Senate Bill 1265 would add menorrhagia to the hemophilia and congenital bleeding disorders mandate that requires insurers to provide coverage for these bleeding disorders. The mandate is applicable to insurers proposing to issue individual or group accident and sickness insurance policies providing hospital, medical and surgical, or major medical coverage on an expense-incurred basis; corporations providing subscription contracts; and HMOs providing health care plans.

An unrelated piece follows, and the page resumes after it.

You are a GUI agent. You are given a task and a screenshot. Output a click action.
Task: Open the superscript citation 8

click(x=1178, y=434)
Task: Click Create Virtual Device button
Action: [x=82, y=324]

The bill defines “menorrhagia” as menstrual blood loss greater than 80 milliliters per menstrual cycle. The bill also adds menorrhagia to the current requirement that benefits be provided for expenses incurred in connection with the treatment of routine bleeding episodes associated with hemophilia, and other congenital bleeding disorders. The benefits in the current section are to include coverage for the purchase of blood products and blood infusion equipment required for home treatment of routine bleeding episodes when the home treatment program is under the supervision of the state-approved hemophilia treatment center.

The Advisory Commission voted unanimously (9 – No, 0 – Yes) on August 13, 2003 to recommend that Senate Bill 1265 not be enacted. The Advisory Commission believes that based on the information presented, coverage for the cost of diagnostic tests and the treatment of menorrhagia is currently available, and a mandate is not necessary at this time.